Friends of the Earth Japan issued a widely-circulated letter with this call to different parts of the world, seeking support from other regions of the world. The urgent letter was sent last Friday to the Japan Bank for International Cooperation. (See http://www.foejapan.org/en/aid/150918.html)

The Batang plant would cost US$4 billion dollars of which the Japanese financial institution would provide US$1.6 billion. Japanese companies "J Power" Electric Power Development and Itochu have also already decided to invest in the project.

Friends of the Earth Japan regrets that the JBIC is considering funding the coal-fired plant in Batang "despite the serious human rights violation against the local community" the project has caused.The environmental activists point out that the Indonesian army has put and leveled the soil in the majority of farmlands which the landowners haven’t yet agreed to sell for the project.

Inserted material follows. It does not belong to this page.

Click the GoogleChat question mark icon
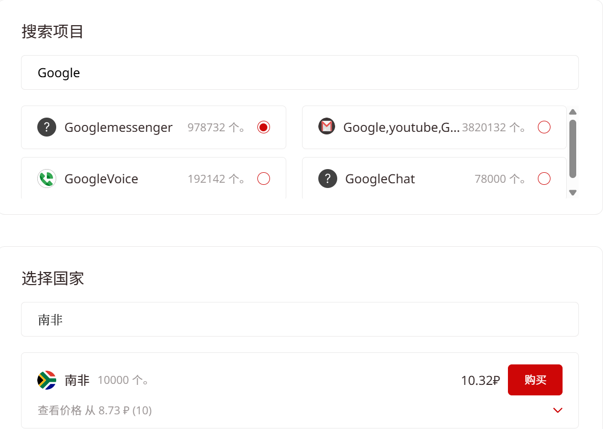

"67 landowners who own some of the proposed project site are still refusing to sell their land", states the petition. The local community has persistently stated their concern regarding the loss of livelihoods, especially farming and fishing. The project has been stalled for nearly four years.

According to Friends of the Earth Japan, the JBIC has not yet decided to fund the Batang plant, precisely because of the incomplete land acquisition process. However, the activists fear that the actions of the army leveling the lands might be used as an "excuse" by the Bank to interpret that the land acquisition process has been finalized.
They warn that the financial institution could agree a loan with the project proponent "on the occasion of the deadline for the financial closure of this project, or around October 6, 2015".

In the end of July, three local villagers of the community that is resisting the Batang coal plant visited Japan to submit their objection to JBIC and talked directly to Japanese decision-makers and the public about the serious human rights violations they have experienced. For instance, they have been intimidated and arbitrarily arrested by the Indonesian army, the police and thugs.